Detection of Suicide Attempters among Suicide Ideators Using Machine Learning

Psychiatry Investig. 2019 Aug;16(8):588-593. doi: 10.30773/pi.2019.06.19. Epub 2019 Aug 21.

Abstract

Objective: We aimed to develop predictive models to identify suicide attempters among individuals with suicide ideation using a machine learning algorithm.

Methods: Among 35,116 individuals aged over 19 years from the Korea National Health & Nutrition Examination Survey, we selected 5,773 subjects who reported experiencing suicide ideation and had answered a survey question about suicide attempts. Then, we performed resampling with the Synthetic Minority Over-sampling TEchnique (SMOTE) to obtain data corresponding to 1,324 suicide attempters and 1,330 non-suicide attempters. We randomly assigned the samples to a training set (n=1,858) and a test set (n=796). In the training set, random forest models were trained with features selected through recursive feature elimination with 10-fold cross validation. Subsequently, the fitted model was used to predict suicide attempters in the test set.

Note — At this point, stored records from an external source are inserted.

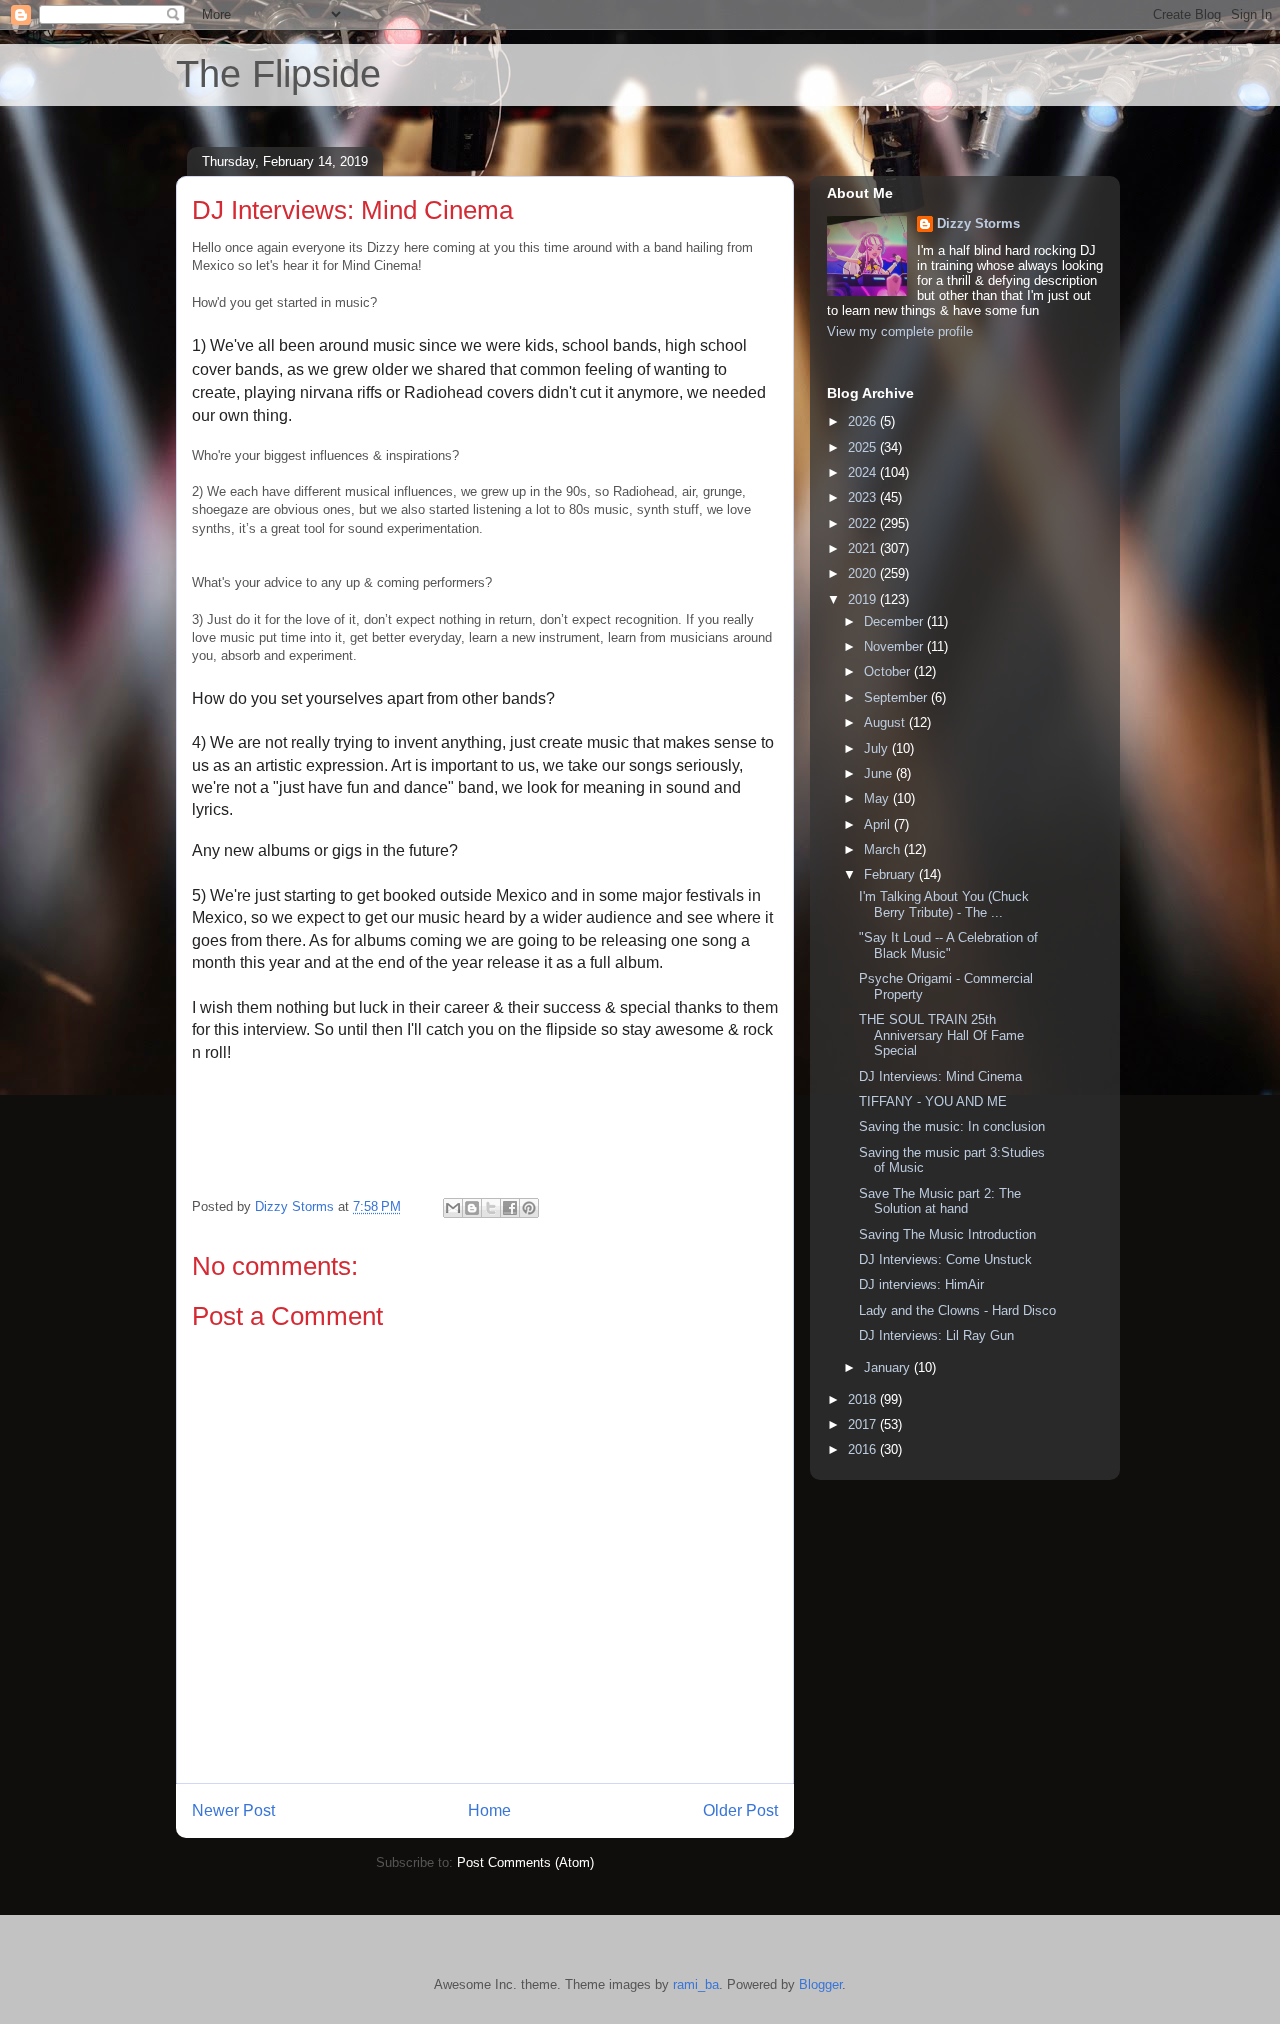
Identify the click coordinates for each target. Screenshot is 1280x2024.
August (886, 722)
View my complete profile (900, 331)
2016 (864, 1449)
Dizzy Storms (978, 223)
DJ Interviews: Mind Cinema (940, 1076)
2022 (864, 523)
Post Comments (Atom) (525, 1862)
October (889, 671)
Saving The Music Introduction (947, 1234)
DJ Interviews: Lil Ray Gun (936, 1335)
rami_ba (696, 1984)
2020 (864, 573)
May (878, 798)
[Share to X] (491, 1208)
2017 (864, 1424)
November (895, 646)
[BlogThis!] (472, 1208)
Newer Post (233, 1810)
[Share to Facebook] (510, 1208)
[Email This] (453, 1208)
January (889, 1367)
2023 (864, 497)
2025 (864, 447)
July (878, 748)
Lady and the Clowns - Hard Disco (957, 1310)
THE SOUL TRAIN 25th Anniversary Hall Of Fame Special (941, 1035)
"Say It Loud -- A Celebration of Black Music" (948, 945)
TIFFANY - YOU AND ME (933, 1101)
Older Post (740, 1810)
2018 (864, 1399)
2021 (864, 548)
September (897, 697)
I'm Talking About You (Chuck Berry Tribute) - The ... (944, 904)
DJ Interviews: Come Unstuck (945, 1259)
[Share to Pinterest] (529, 1208)
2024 (864, 472)
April (879, 824)
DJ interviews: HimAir (921, 1284)
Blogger (820, 1984)
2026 (864, 421)
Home (489, 1810)
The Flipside (278, 74)
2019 (864, 599)
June (880, 773)
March (884, 849)
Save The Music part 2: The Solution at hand (940, 1201)
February (891, 874)
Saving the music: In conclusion (952, 1126)
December (895, 621)
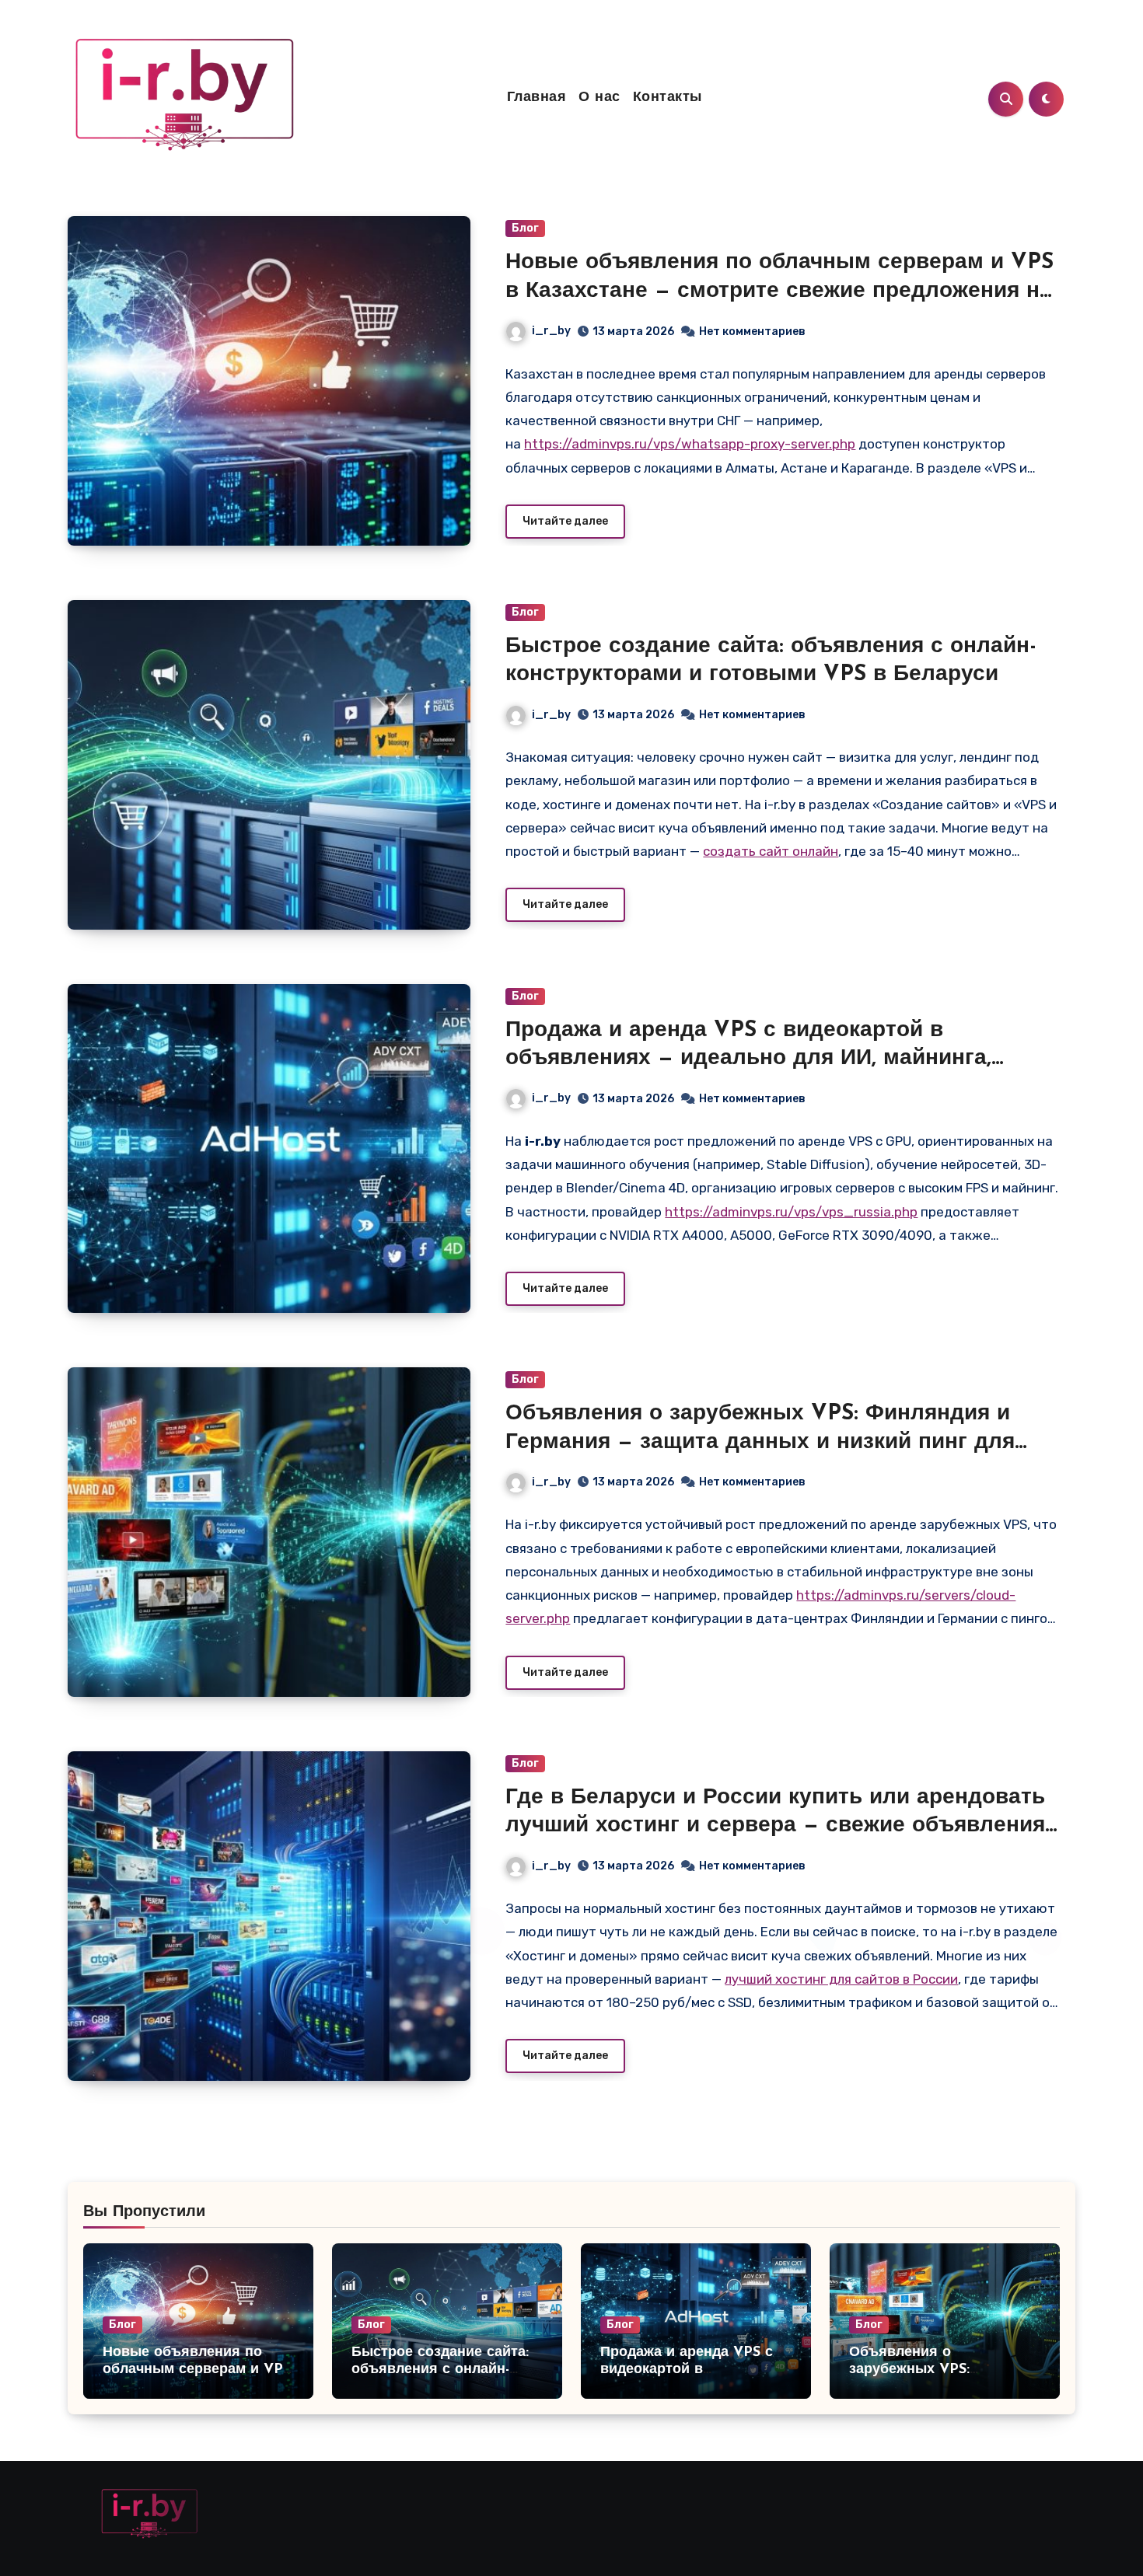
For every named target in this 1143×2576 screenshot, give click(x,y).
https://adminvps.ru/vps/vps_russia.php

Results: In the test set, the prediction model achieved very good performance [area under receiver operating characteristic curve (AUC)=0.947] with an accuracy of 88.9%.

Conclusion: Our results suggest that a machine learning approach can enable the prediction of individuals at high risk of suicide through the integrated analysis of various suicide risk factors.

Keywords: Machine learning; Public health data; Suicide attempt; Suicide ideation.